[Collected data]
-- -- --
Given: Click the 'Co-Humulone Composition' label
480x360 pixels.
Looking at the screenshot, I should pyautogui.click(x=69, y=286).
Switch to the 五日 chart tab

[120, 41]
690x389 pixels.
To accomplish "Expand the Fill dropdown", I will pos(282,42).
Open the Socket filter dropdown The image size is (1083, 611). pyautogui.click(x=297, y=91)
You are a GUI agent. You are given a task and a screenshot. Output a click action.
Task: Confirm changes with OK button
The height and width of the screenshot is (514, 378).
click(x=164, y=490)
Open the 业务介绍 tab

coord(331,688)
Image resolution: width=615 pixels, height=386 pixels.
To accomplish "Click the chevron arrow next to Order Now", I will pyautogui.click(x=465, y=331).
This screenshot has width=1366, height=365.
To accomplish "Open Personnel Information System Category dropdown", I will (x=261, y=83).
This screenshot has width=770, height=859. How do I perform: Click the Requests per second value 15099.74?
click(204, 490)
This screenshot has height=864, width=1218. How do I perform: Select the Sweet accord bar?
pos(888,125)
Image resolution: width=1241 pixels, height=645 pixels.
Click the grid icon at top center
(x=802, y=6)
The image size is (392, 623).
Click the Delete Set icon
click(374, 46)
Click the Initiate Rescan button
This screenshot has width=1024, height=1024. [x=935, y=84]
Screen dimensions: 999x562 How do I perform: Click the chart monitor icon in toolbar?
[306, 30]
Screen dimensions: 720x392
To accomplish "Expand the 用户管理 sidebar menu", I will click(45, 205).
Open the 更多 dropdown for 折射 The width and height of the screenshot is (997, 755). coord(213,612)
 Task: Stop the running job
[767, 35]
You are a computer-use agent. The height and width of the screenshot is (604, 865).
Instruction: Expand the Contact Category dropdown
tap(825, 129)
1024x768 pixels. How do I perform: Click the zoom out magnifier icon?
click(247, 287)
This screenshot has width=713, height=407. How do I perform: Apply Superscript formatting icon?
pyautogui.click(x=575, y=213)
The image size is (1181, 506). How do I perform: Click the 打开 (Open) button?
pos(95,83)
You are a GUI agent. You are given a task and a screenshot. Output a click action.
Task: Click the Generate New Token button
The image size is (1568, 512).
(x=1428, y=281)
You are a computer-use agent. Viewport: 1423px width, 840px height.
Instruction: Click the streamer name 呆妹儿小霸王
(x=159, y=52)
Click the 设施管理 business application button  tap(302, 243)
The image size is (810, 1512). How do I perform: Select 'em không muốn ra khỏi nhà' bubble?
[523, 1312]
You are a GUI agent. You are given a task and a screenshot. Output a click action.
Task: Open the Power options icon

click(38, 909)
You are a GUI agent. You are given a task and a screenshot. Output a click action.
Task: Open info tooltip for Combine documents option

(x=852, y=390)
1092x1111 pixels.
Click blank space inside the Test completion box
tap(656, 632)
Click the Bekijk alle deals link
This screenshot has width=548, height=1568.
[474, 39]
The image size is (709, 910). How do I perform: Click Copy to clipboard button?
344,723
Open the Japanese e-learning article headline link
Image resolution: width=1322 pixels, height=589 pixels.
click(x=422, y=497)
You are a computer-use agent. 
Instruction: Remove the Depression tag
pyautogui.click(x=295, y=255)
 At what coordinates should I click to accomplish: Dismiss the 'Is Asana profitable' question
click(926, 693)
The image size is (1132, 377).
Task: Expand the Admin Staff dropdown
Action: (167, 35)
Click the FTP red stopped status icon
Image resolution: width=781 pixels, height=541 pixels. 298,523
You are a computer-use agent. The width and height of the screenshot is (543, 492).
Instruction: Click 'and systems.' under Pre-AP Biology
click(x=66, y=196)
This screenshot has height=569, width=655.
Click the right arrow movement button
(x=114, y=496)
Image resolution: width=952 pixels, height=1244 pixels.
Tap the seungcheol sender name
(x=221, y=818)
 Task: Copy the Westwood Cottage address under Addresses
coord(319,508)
-- -- --
Whatever appears in the data above is to be set down exactly.

Given: Click the 'Co-Humulone Composition' label
480x360 pixels.
Looking at the screenshot, I should pyautogui.click(x=69, y=286).
Switch to the 五日 chart tab

[120, 41]
690x389 pixels.
To accomplish "Expand the Fill dropdown", I will pos(282,42).
Open the Socket filter dropdown The image size is (1083, 611). pyautogui.click(x=297, y=91)
You are a GUI agent. You are given a task and a screenshot. Output a click action.
Task: Confirm changes with OK button
The height and width of the screenshot is (514, 378).
click(x=164, y=490)
Open the 业务介绍 tab

coord(331,688)
Image resolution: width=615 pixels, height=386 pixels.
To accomplish "Click the chevron arrow next to Order Now", I will pyautogui.click(x=465, y=331).
This screenshot has width=1366, height=365.
To accomplish "Open Personnel Information System Category dropdown", I will (x=261, y=83).
This screenshot has width=770, height=859. How do I perform: Click the Requests per second value 15099.74?
click(204, 490)
This screenshot has height=864, width=1218. How do I perform: Select the Sweet accord bar?
pos(888,125)
Image resolution: width=1241 pixels, height=645 pixels.
Click the grid icon at top center
(x=802, y=6)
The image size is (392, 623).
Click the Delete Set icon
click(374, 46)
Click the Initiate Rescan button
This screenshot has width=1024, height=1024. [x=935, y=84]
Screen dimensions: 999x562 How do I perform: Click the chart monitor icon in toolbar?
[306, 30]
Screen dimensions: 720x392
To accomplish "Expand the 用户管理 sidebar menu", I will click(45, 205).
Open the 更多 dropdown for 折射 The width and height of the screenshot is (997, 755). coord(213,612)
 Task: Stop the running job
[767, 35]
You are a computer-use agent. The height and width of the screenshot is (604, 865).
Instruction: Expand the Contact Category dropdown
tap(825, 129)
1024x768 pixels. How do I perform: Click the zoom out magnifier icon?
click(247, 287)
This screenshot has width=713, height=407. How do I perform: Apply Superscript formatting icon?
pyautogui.click(x=575, y=213)
The image size is (1181, 506). How do I perform: Click the 打开 (Open) button?
pos(95,83)
You are a GUI agent. You are given a task and a screenshot. Output a click action.
Task: Click the Generate New Token button
The image size is (1568, 512).
(x=1428, y=281)
You are a computer-use agent. Viewport: 1423px width, 840px height.
Instruction: Click the streamer name 呆妹儿小霸王
(x=159, y=52)
Click the 设施管理 business application button  tap(302, 243)
The image size is (810, 1512). How do I perform: Select 'em không muốn ra khỏi nhà' bubble?
[523, 1312]
You are a GUI agent. You are given a task and a screenshot. Output a click action.
Task: Open the Power options icon

click(38, 909)
You are a GUI agent. You are given a task and a screenshot. Output a click action.
Task: Open info tooltip for Combine documents option

(x=852, y=390)
1092x1111 pixels.
Click blank space inside the Test completion box
tap(656, 632)
Click the Bekijk alle deals link
This screenshot has width=548, height=1568.
[474, 39]
The image size is (709, 910). How do I perform: Click Copy to clipboard button?
344,723
Open the Japanese e-learning article headline link
Image resolution: width=1322 pixels, height=589 pixels.
click(x=422, y=497)
You are a computer-use agent. 
Instruction: Remove the Depression tag
pyautogui.click(x=295, y=255)
 At what coordinates should I click to accomplish: Dismiss the 'Is Asana profitable' question
click(926, 693)
The image size is (1132, 377).
Task: Expand the Admin Staff dropdown
Action: (167, 35)
Click the FTP red stopped status icon
Image resolution: width=781 pixels, height=541 pixels. 298,523
You are a computer-use agent. The width and height of the screenshot is (543, 492).
Instruction: Click 'and systems.' under Pre-AP Biology
click(x=66, y=196)
This screenshot has height=569, width=655.
Click the right arrow movement button
(x=114, y=496)
Image resolution: width=952 pixels, height=1244 pixels.
Tap the seungcheol sender name
(x=221, y=818)
 Task: Copy the Westwood Cottage address under Addresses
coord(319,508)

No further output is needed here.